→ **TEXTE SOURCE**:
Non, les couleurs de la chape de l’archevêque de Paris ne font pas référence aux francs-maçons
Autrice : Lili Pillot, journaliste
Relecteur : Etienne Merle, journaliste
Liens d’intérêts ou fonctions politiques déclarés des intervenants à l’article : aucun
Secrétariat de rédaction : Jeanne Boyer, étudiante en journalisme à l’école W
Source : Compte Facebook, le 8 décembre 2024
Lors de la cérémonie de réouverture de Notre-Dame de Paris, la tenue de l’archevêque a beaucoup fait réagir. Pour certains, il ne fait aucun doute, elle faisait directement référence à un organisme maçonnique. Sauf que les couleurs utilisées sont aussi des couleurs liturgiques de l’Église catholique, comme le confirme le styliste de la tenue.
Certains, sur le ton de la rigolade, l’ont comparé au jeu de société Uno. D’autres, sur un ton beaucoup plus sérieux, y ont vu une énième preuve de l’influence de la franc-maçonnerie dans le projet de rénovation de Notre-Dame.
À la fois jaune, verte, bleue et rouge, la chape de l’archevêque de Paris, qui a procédé à la réouverture officielle de la cathédrale de Notre-Dame de Paris le samedi 7 décembre 2024, a fait l’objet de tous les regards. « Ce ne sont ni les couleurs de Google, ni celles de Lidl, ce sont les couleurs de l’Ordre de l’étoile orientale, assure un internaute sur Facebook. Ces couleurs sont du JAMAIS vu dans l’Église ! », ajoute-t-il, sûr de lui.
Pourtant, avant même que cette référence à la franc-maçonnerie ne fasse irruption dans le débat, le styliste de la tenue expliquait l’utilisation de ces couleurs par des références liturgiques.
Le bleu, le rouge, le jaune et le vert sont des couleurs régulièrement utilisées par l’Église catholique — qui ont par ailleurs potentiellement inspiré les francs-maçons lors de la création de l’emblème de l’Ordre de l’étoile orientale, « une organisation paramaçonnique ouverte aux hommes et aux femmes », d’origine états-unienne, décrit le site web franc-maçon Nos colonnes.

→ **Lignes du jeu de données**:
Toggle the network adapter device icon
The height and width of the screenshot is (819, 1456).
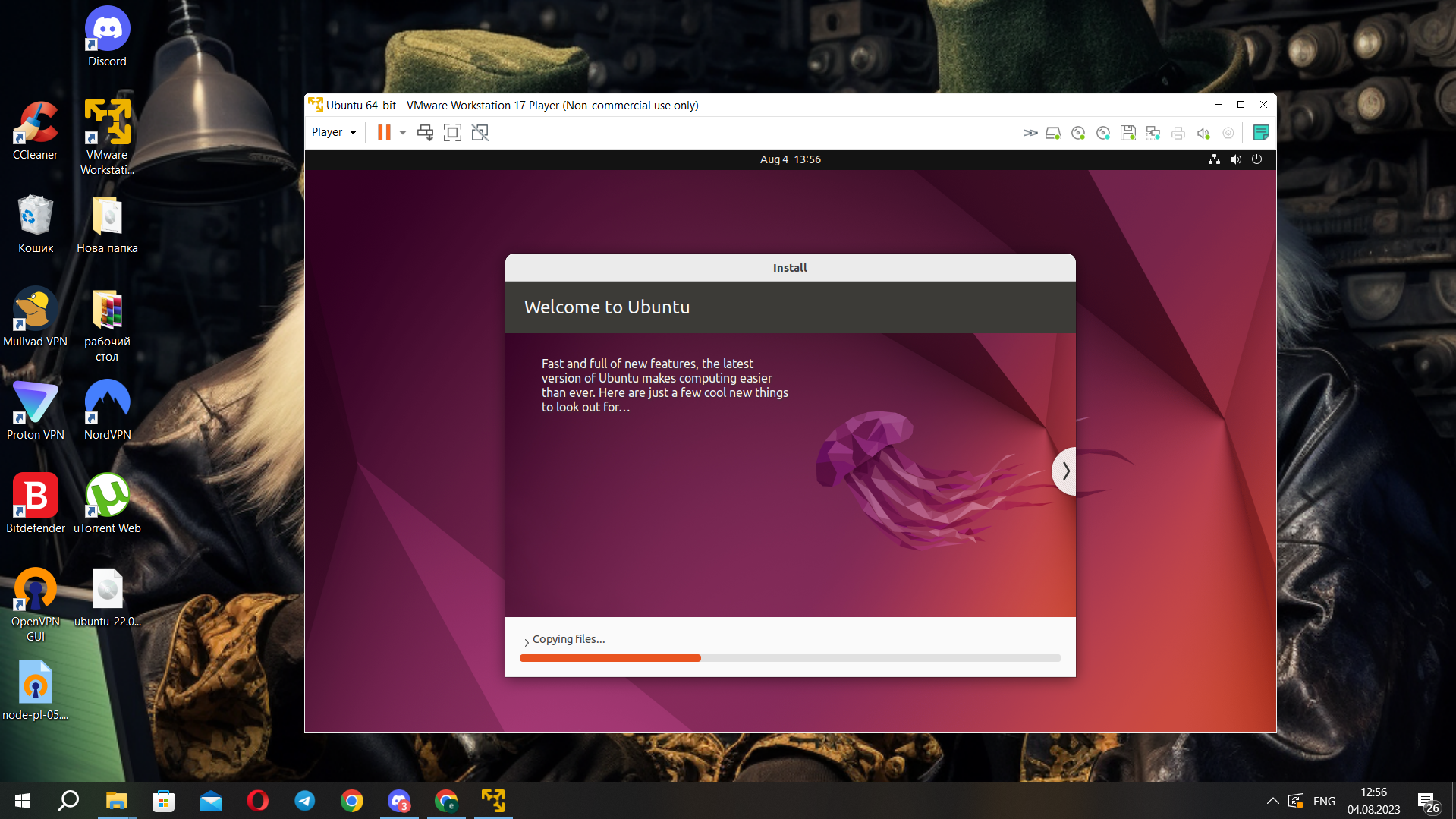pos(1153,134)
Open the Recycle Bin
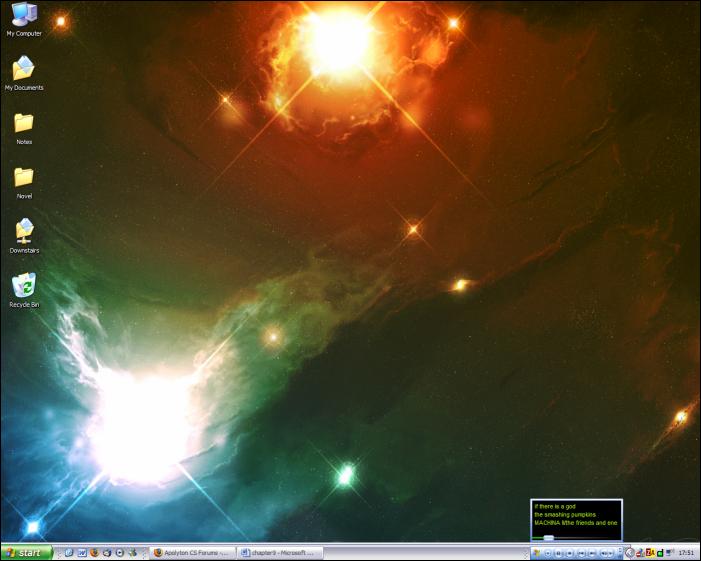This screenshot has height=561, width=701. (23, 286)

→ **CONSIGNES DE L'EXERCICE**:
(1) D'après l'article sur la chape de l'archevêque de Paris, à quel jeu de société certains ont-ils comparé cette tenue sur le ton de la rigolade ?
(2) Poursuivez l'article sur la chape de l'archevêque de Paris à partir de sa dernière phrase.

→ **RÉPONSES**:
(1) Au jeu de société Uno.

(2)
Couleurs primaires, couleurs liturgiques
Le 6 décembre dernier, la veille de la cérémonie de réouverture de Notre-Dame de Paris, le créateur des vêtements élaborés pour l’occasion, Jean-Charles de Castelbajac, expliquait ses choix artistiques à Franceinfo.
« Ces couleurs m’ont accompagné toute ma vie. Mais ce sont aussi les couleurs du temps liturgique : le rouge du sang du Christ, le vert de l’espérance, le bleu symbolise l’eau ainsi que le jaune et l’or pour la puissance et la gloire du Christ. C’est un langage universel », développe-t-il.
Une référence qui vient contredire une première fois l’affirmation selon laquelle ces couleurs seraient « du jamais vu » dans l’Église. Effectivement, au sein du monde catholique et plus largement chrétien, l’utilisation du bleu, du rouge, du vert et du jaune n’est pas nouvelle.
L’historien spécialiste des couleurs Michel Pastoureau explique dans son ouvrage L’Église et la couleur, des origines à la Réforme comment ces quatre couleurs primaires font partie de l’histoire de la religion chrétienne.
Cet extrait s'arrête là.